* **Supplied data**
***

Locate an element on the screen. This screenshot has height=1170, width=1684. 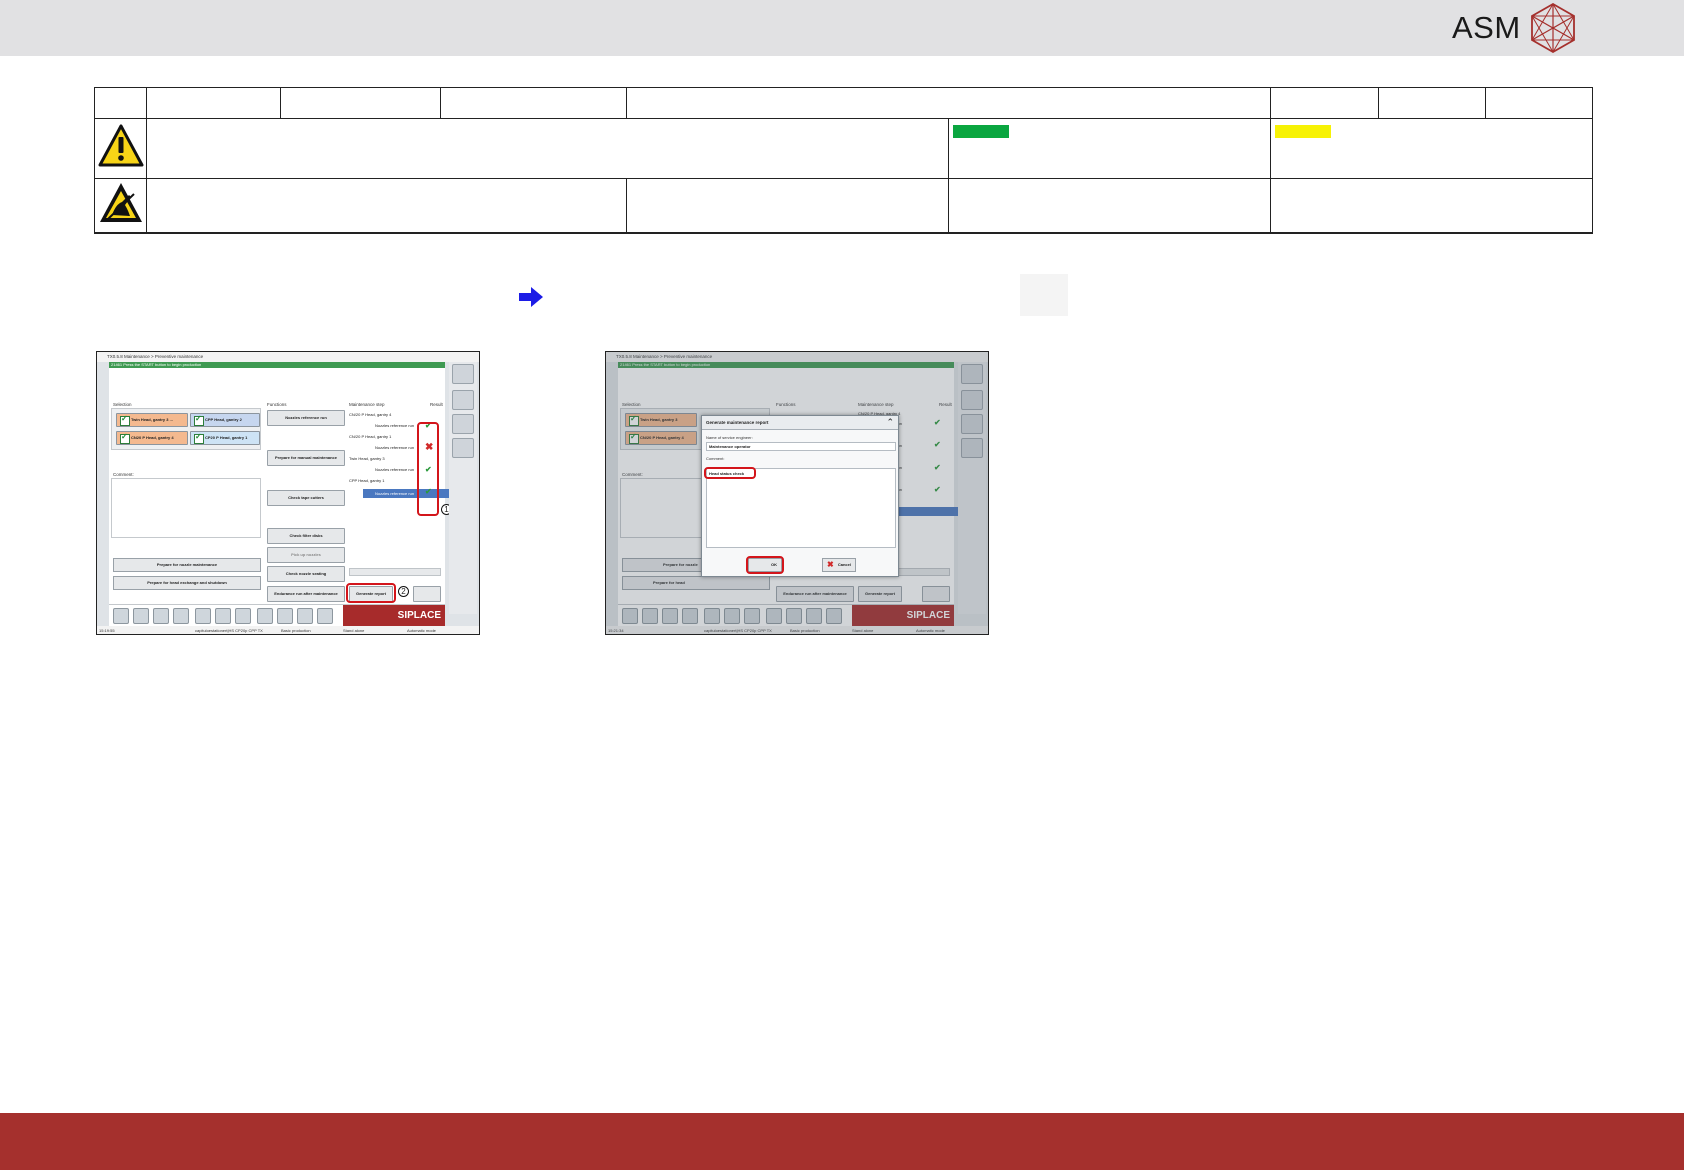
tree-item: Twin Head, gantry 3 is located at coordinates (367, 458).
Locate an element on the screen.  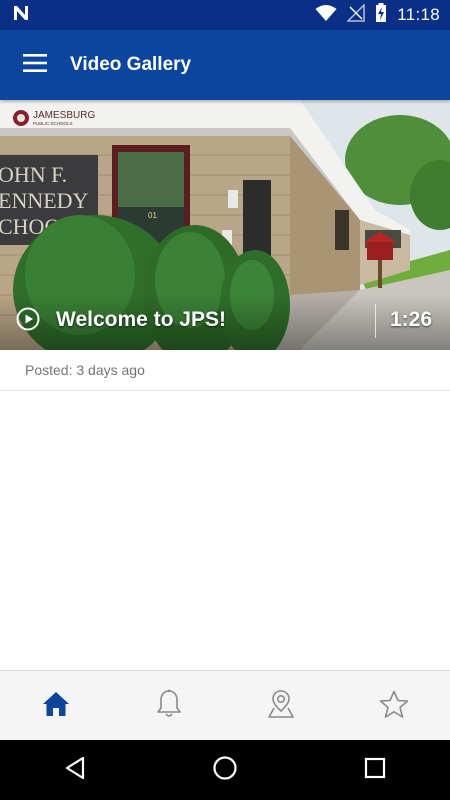
notification-n-icon is located at coordinates (21, 16).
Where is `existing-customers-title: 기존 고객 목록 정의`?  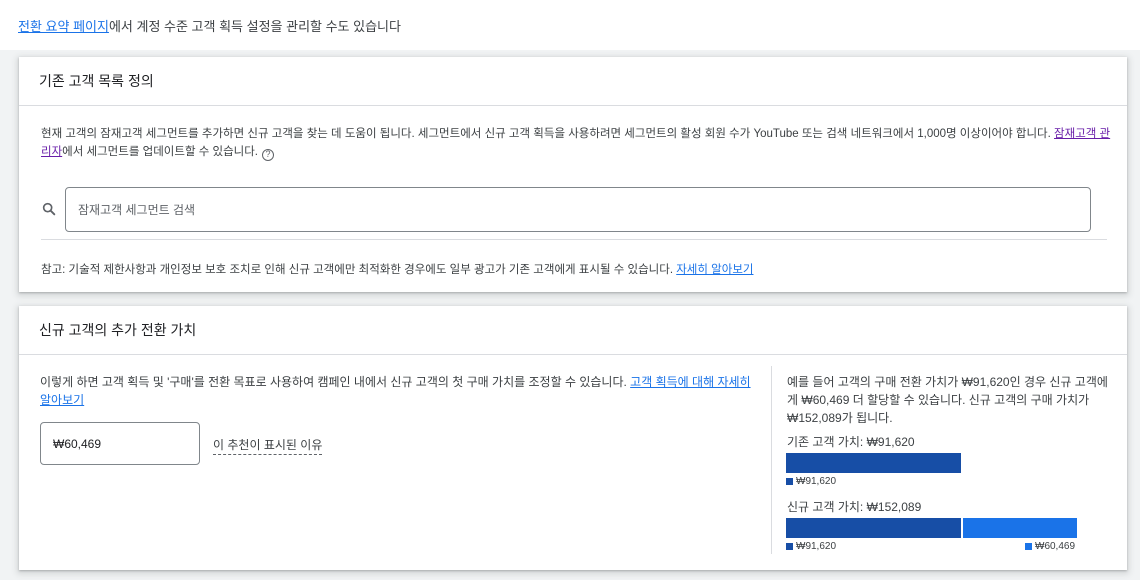
existing-customers-title: 기존 고객 목록 정의 is located at coordinates (573, 82).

***

* **Goal of the exercise**
Output every one of the lines above word for word, but leave out the pictures.

* **Answer below**
Locate an element on the screen. This screenshot has height=1170, width=1684. 
tree-item: Twin Head, gantry 3 is located at coordinates (367, 458).
Locate an element on the screen.  
notification-n-icon is located at coordinates (21, 16).
Where is `existing-customers-title: 기존 고객 목록 정의`?  
existing-customers-title: 기존 고객 목록 정의 is located at coordinates (573, 82).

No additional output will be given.